Vision Models¶

Image Classification¶

ResNets¶

Modified based on torchvision.models.resnet. @author: Junguang Jiang @contact: JiangJunguang1123@outlook.com

class common.vision.models.resnet.ResNet(*args, **kwargs)[source]¶

ResNets without fully connected layer

copy_head()[source]¶: Copy the origin fully connected layer

property out_features¶: The dimension of output features

common.vision.models.resnet.resnet18(pretrained=False, progress=True, **kwargs)[source]¶

ResNet-18 model from “Deep Residual Learning for Image Recognition”

Parameters

pretrained (bool) – If True, returns a model pre-trained on ImageNet
progress (bool) – If True, displays a progress bar of the download to stderr

common.vision.models.resnet.resnet34(pretrained=False, progress=True, **kwargs)[source]¶

ResNet-34 model from “Deep Residual Learning for Image Recognition”

Parameters

pretrained (bool) – If True, returns a model pre-trained on ImageNet
progress (bool) – If True, displays a progress bar of the download to stderr

common.vision.models.resnet.resnet50(pretrained=False, progress=True, **kwargs)[source]¶

ResNet-50 model from “Deep Residual Learning for Image Recognition”

Parameters

pretrained (bool) – If True, returns a model pre-trained on ImageNet
progress (bool) – If True, displays a progress bar of the download to stderr

common.vision.models.resnet.resnet101(pretrained=False, progress=True, **kwargs)[source]¶

ResNet-101 model from “Deep Residual Learning for Image Recognition”

Parameters

pretrained (bool) – If True, returns a model pre-trained on ImageNet
progress (bool) – If True, displays a progress bar of the download to stderr

common.vision.models.resnet.resnet152(pretrained=False, progress=True, **kwargs)[source]¶

ResNet-152 model from “Deep Residual Learning for Image Recognition”

Parameters

pretrained (bool) – If True, returns a model pre-trained on ImageNet
progress (bool) – If True, displays a progress bar of the download to stderr

common.vision.models.resnet.resnext50_32x4d(pretrained=False, progress=True, **kwargs)[source]¶

ResNeXt-50 32x4d model from “Aggregated Residual Transformation for Deep Neural Networks”

Parameters

pretrained (bool) – If True, returns a model pre-trained on ImageNet
progress (bool) – If True, displays a progress bar of the download to stderr

common.vision.models.resnet.resnext101_32x8d(pretrained=False, progress=True, **kwargs)[source]¶

ResNeXt-101 32x8d model from “Aggregated Residual Transformation for Deep Neural Networks”

Parameters

pretrained (bool) – If True, returns a model pre-trained on ImageNet
progress (bool) – If True, displays a progress bar of the download to stderr

common.vision.models.resnet.wide_resnet50_2(pretrained=False, progress=True, **kwargs)[source]¶

Wide ResNet-50-2 model from “Wide Residual Networks”

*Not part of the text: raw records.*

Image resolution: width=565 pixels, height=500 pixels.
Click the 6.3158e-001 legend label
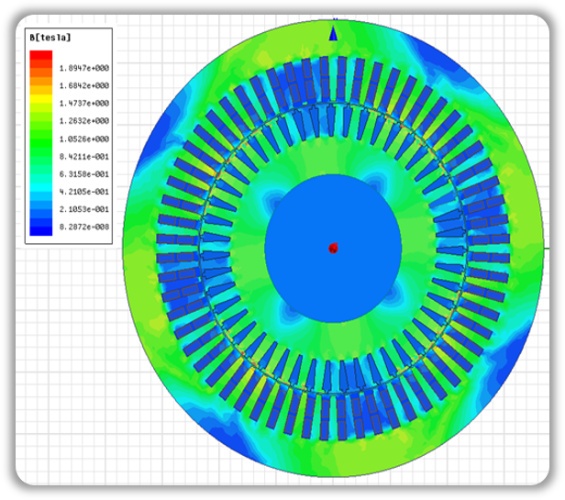pos(84,174)
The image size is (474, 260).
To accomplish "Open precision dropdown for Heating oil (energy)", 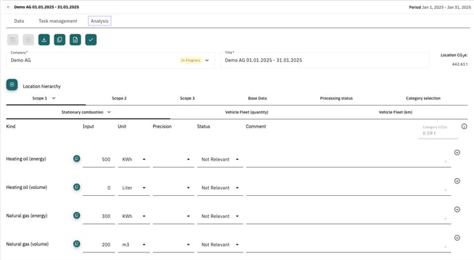I will pyautogui.click(x=174, y=159).
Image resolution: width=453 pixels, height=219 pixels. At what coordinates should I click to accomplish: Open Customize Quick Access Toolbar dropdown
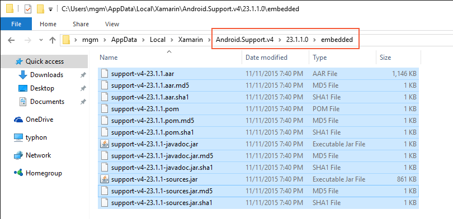tap(50, 9)
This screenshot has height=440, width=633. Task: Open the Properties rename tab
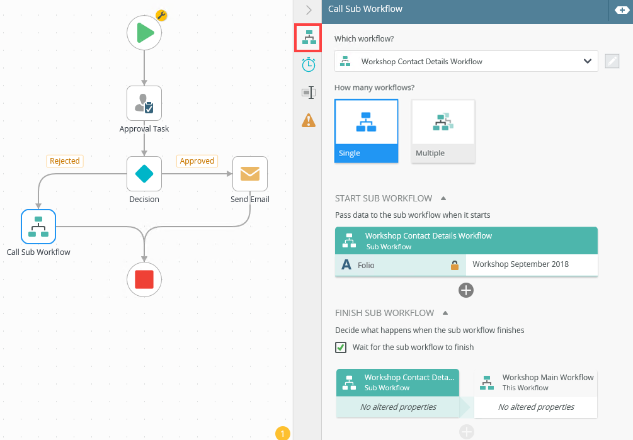coord(309,93)
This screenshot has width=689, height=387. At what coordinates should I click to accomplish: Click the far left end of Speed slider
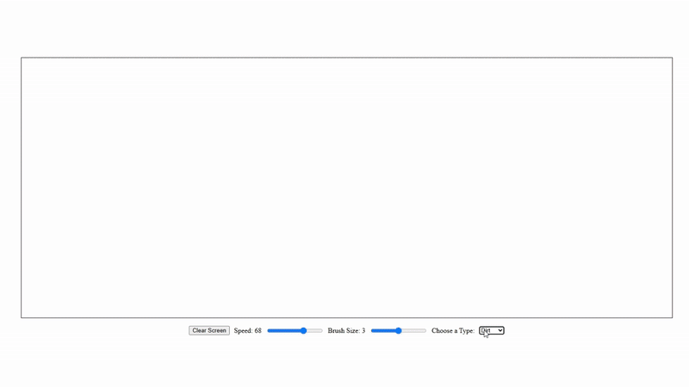click(269, 330)
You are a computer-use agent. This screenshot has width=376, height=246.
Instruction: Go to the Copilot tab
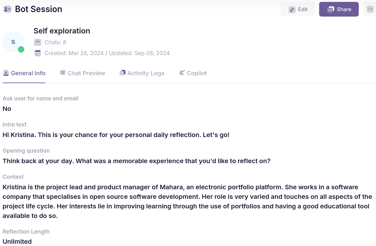tap(196, 73)

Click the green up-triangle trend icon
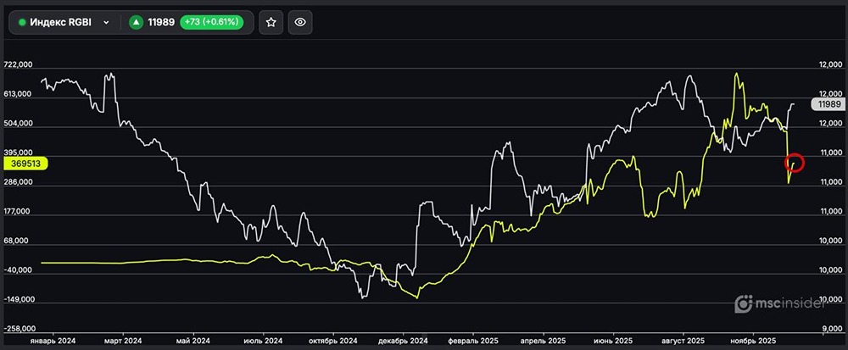(x=136, y=23)
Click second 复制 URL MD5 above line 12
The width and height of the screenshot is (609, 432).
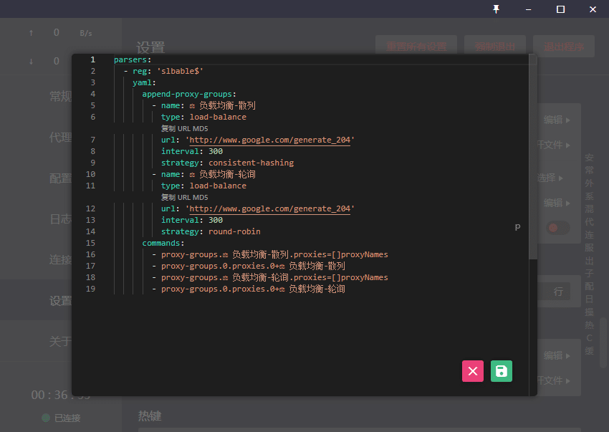pos(184,197)
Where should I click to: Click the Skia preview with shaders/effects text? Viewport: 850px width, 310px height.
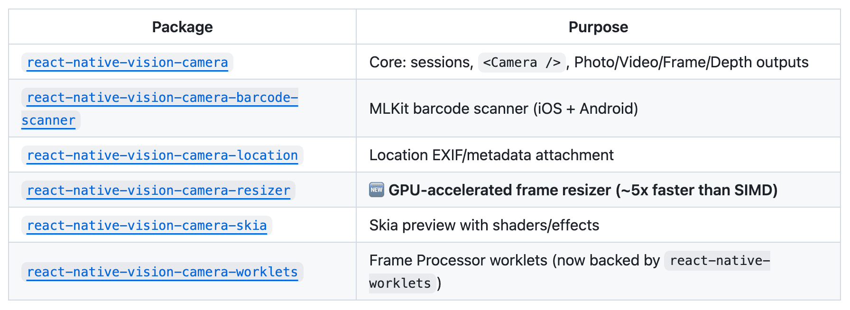[484, 226]
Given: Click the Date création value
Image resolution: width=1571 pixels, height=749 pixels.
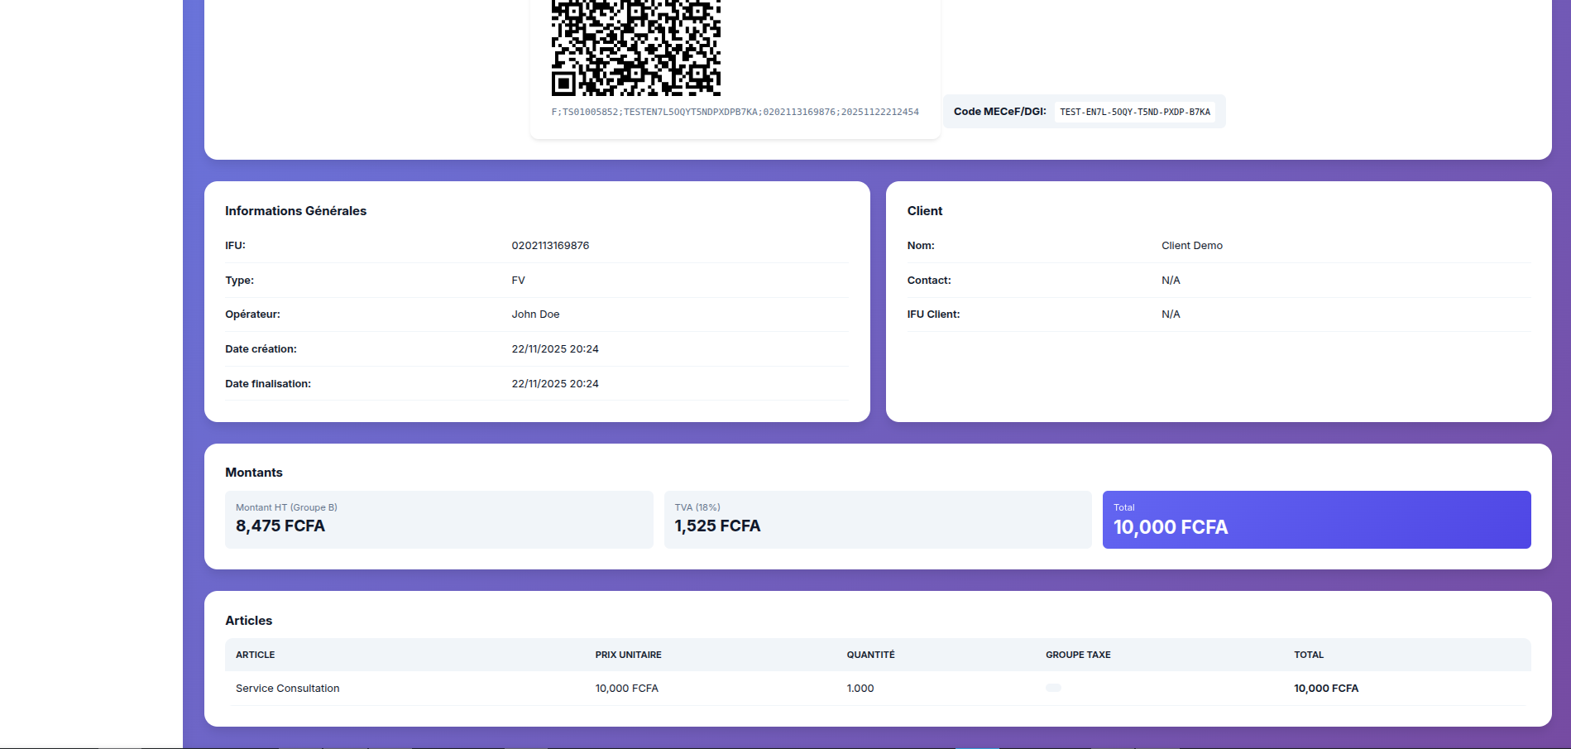Looking at the screenshot, I should click(x=555, y=349).
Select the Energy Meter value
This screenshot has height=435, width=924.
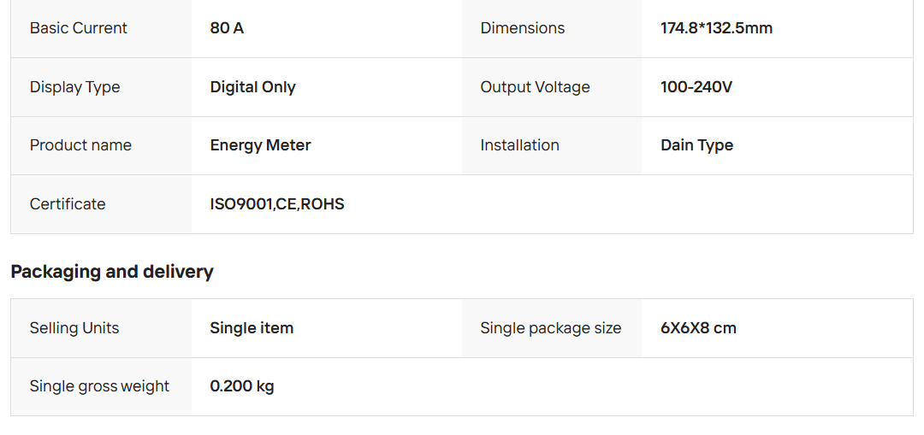260,145
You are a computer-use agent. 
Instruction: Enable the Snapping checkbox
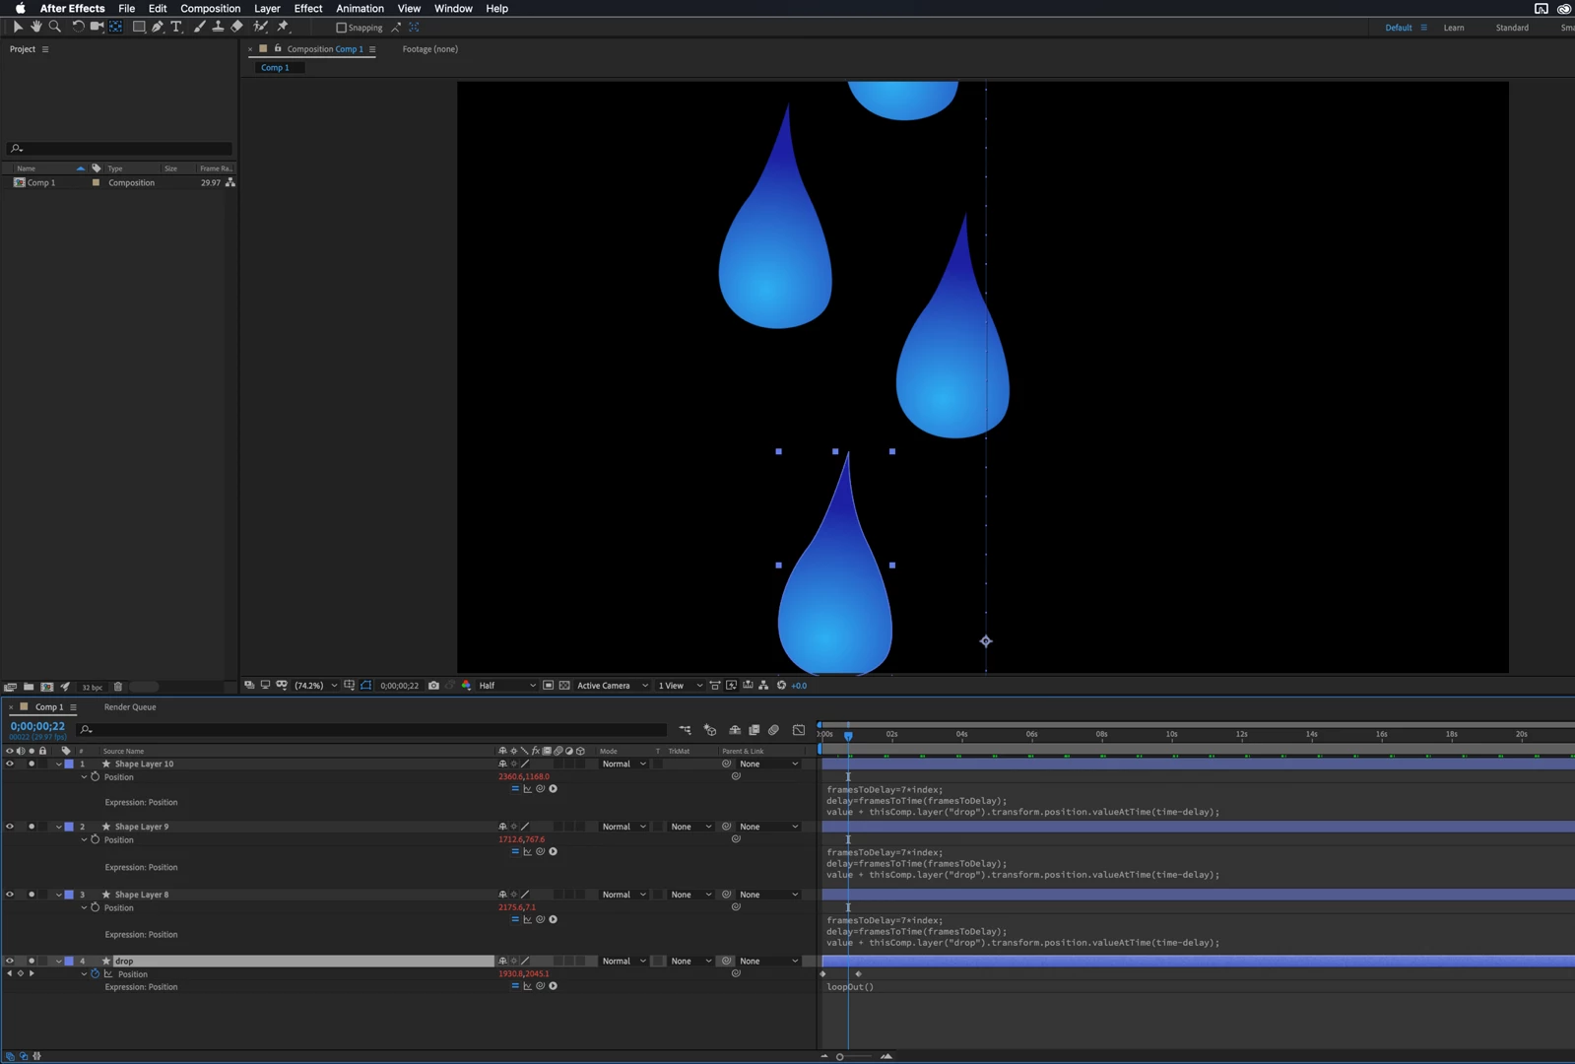[341, 28]
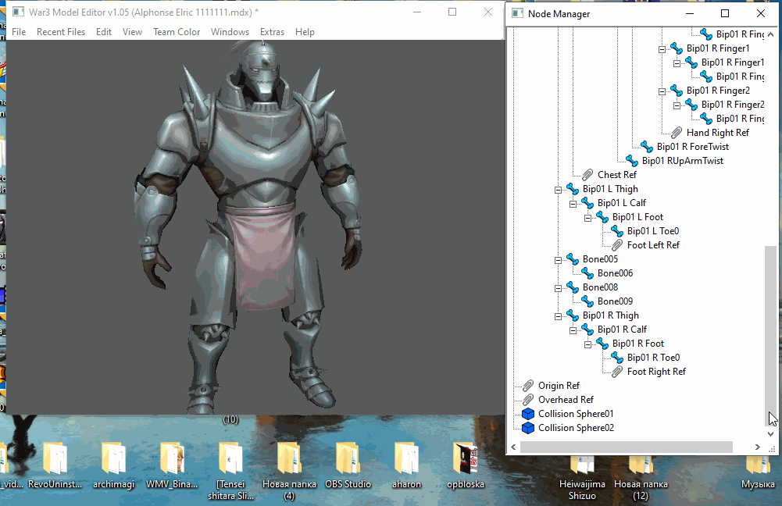Click the blue cube icon of Collision Sphere01
Screen dimensions: 782x506
[528, 414]
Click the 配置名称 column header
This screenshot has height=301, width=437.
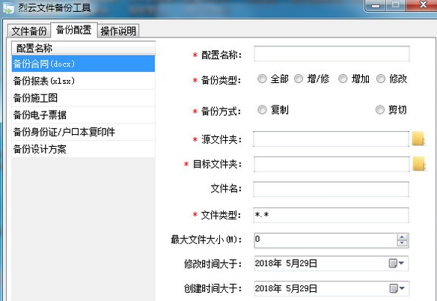[x=83, y=48]
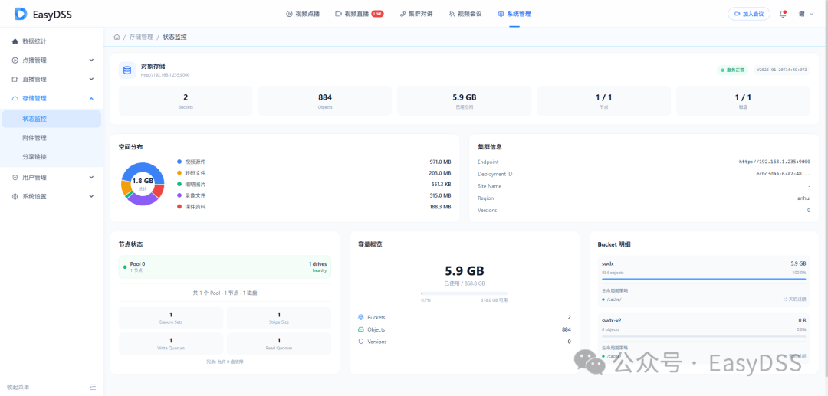Click 存储管理 breadcrumb link
This screenshot has height=396, width=828.
[141, 37]
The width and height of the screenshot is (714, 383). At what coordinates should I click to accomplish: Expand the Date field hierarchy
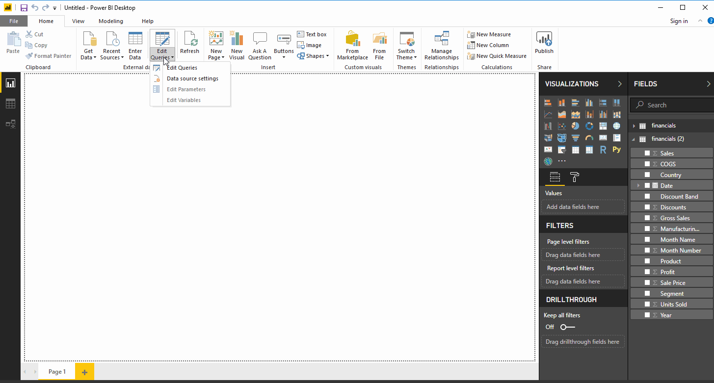(638, 186)
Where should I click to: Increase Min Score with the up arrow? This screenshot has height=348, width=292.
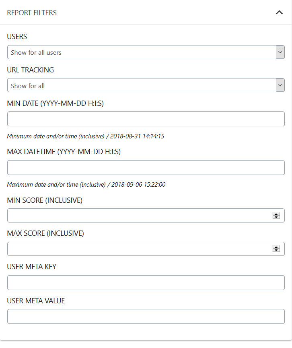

The model is the same as ResNet except for the bottleneck number of channels which is twice larger in every block. The number of channels in outer 1x1 convolutions is the same, e.g. last block in ResNet-50 has 2048-512-2048 channels, and in Wide ResNet-50-2 has 2048-1024-2048.

Parameters

pretrained (bool) – If True, returns a model pre-trained on ImageNet
progress (bool) – If True, displays a progress bar of the download to stderr

common.vision.models.resnet.wide_resnet101_2(pretrained=False, progress=True, **kwargs)[source]¶

Wide ResNet-101-2 model from “Wide Residual Networks”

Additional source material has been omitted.